In Delta Lake, the `VACUUM` command is the primary maintenance tool used to delete data files that are no longer needed by the current version of a table. It is essential for managing storage costs and maintaining data privacy (e.g., GDPR compliance).

##### **1. Why do we need VACUUM?**

* **Managing Deleted Files:** When you `UPDATE` or `DELETE` data in Delta Lake, the old files aren't physically erased immediately. They are simply "marked as removed" in the Transaction Log so that **Time Travel** is still possible.
* **Storage Optimization:** Over time, these obsolete files accumulate, leading to "orphaned" data that takes up space and increases cloud storage costs. `VACUUM` permanently removes these files from the underlying storage (S3/ADLS/GCS).

##### **2. The Safety Threshold (Retention Period)**

* **Default Protection:** By default, `VACUUM` only deletes files that were deleted/overwritten **more than 7 days ago**.
* **Preventing Corruption:** This 7-day buffer is a safety mechanism. If you vacuum files that are currently being read by a long-running Spark job, that job will fail because its source files suddenly vanished.
* **Overriding Safety:** You can change this period (e.g., `VACUUM table RETAIN 24 HOURS`), but setting it to 0 is generally blocked unless you change a specific Spark configuration, as it risks corrupting active sessions.

##### **3. Impact on Time Travel**

* **Breaking the "History":** Once you run `VACUUM`, you lose the ability to **Time Travel** back to any version that relied on those deleted files.
* **Metadata vs. Data:** The Transaction Log (the "history list") stays intact, but if you try to query an old version, you will get a `FileNotFoundException` because the physical data is gone.

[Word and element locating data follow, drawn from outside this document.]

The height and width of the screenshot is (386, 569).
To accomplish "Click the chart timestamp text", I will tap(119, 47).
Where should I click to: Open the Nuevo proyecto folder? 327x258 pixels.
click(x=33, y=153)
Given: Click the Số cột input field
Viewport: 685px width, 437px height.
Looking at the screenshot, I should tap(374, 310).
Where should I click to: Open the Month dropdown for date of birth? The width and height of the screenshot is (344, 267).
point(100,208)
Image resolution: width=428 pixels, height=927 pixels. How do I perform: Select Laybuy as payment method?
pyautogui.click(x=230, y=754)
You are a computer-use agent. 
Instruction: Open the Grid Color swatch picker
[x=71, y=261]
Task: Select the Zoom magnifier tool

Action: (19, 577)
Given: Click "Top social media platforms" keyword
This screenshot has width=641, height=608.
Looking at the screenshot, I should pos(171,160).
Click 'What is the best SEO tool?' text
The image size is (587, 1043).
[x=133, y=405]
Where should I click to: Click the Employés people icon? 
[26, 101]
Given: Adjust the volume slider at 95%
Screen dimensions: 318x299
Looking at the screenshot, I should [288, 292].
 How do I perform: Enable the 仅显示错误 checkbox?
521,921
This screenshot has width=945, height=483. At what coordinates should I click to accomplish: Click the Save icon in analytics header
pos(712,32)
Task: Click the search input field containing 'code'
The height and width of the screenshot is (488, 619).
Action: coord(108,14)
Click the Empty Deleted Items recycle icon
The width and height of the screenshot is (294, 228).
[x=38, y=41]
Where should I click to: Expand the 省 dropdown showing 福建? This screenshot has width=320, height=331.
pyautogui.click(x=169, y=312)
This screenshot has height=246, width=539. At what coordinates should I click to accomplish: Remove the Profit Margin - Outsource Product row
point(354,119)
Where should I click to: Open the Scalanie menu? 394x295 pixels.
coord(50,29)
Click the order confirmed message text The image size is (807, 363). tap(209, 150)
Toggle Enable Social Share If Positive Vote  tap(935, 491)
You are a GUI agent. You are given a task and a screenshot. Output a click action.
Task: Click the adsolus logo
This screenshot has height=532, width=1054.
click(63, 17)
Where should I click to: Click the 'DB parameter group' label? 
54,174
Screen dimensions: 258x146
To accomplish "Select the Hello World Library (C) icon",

##### **4. Best Practices**

* **Run Regularly:** Incorporate `VACUUM` into your weekly maintenance pipelines for tables with high update/delete frequency.
* **Run AFTER Optimize:** It is common to run `OPTIMIZE` (which creates new large files) followed by `VACUUM` (which cleans up the old small files left behind).
* **Dry Run First:** Always use the `DRY RUN` clause first to see exactly how many files and how much data will be deleted before actually committing to the cleanup.


##### **Syntax Examples**

**SQL:**

```sql
-- Preview what will be deleted
VACUUM customers_table DRY RUN;

-- Delete files older than the default 7 days
VACUUM customers_table;

-- Delete files older than 100 hours
VACUUM customers_table RETAIN 100 HOURS;

```

**PySpark:**

```python
from delta.tables import DeltaTable

deltaTable = DeltaTable.forPath(spark, "/mnt/delta/customers")
deltaTable.vacuum(168) # 168 hours = 7 days

```

---

### **Practice**

In [0]:
from pyspark.sql import functions as F

In [0]:
def load_ecommerce_dataset(Month_name):
    df = spark.read.csv(f"/Volumes/workspace/ecommerce/ecommerce_data/2019-{Month_name}.csv", header=True, inferSchema=True)
    return df

In [0]:
# df_n = load_ecommerce_dataset("Nov")
df_o = load_ecommerce_dataset("Oct")

#### **1. Implement incremental MERGE** 

In [0]:
from pyspark.sql import Row
from pyspark.sql.types import StructType, StructField, StringType, LongType, DoubleType, TimestampType
import datetime

In [0]:
schema = StructType([
    StructField("event_time", TimestampType(), True),
    StructField("event_type", StringType(), True),
    StructField("product_id", LongType(), True),
    StructField("category_id", LongType(), True),
    StructField("category_code", StringType(), True),
    StructField("brand", StringType(), True),
    StructField("price", DoubleType(), True),
    StructField("user_id", LongType(), True),
    StructField("user_session", StringType(), True)
])

# Create sample rows
new_rows = [
    # Row A: An update to an existing record (e.g., price change for a specific event)
    Row(datetime.datetime(2019, 10, 1, 0, 0, 1), "view", 1004856, 2053013555631882655, "electronics.smartphone", "samsung", 130.25, 541312840, "72e0966e-bc31-40ef-9c63-907d2d5bcc89"),
    
    # Row B: A brand new event
    Row(datetime.datetime(2026, 1, 13, 10, 0, 0), "purchase", 5000123, 2053013555631882655, "electronics.audio", "apple", 199.99, 999999999, "new-session-uuid-123")
]

# 3. Create the DataFrame
updates_df = spark.createDataFrame(new_rows, schema=schema)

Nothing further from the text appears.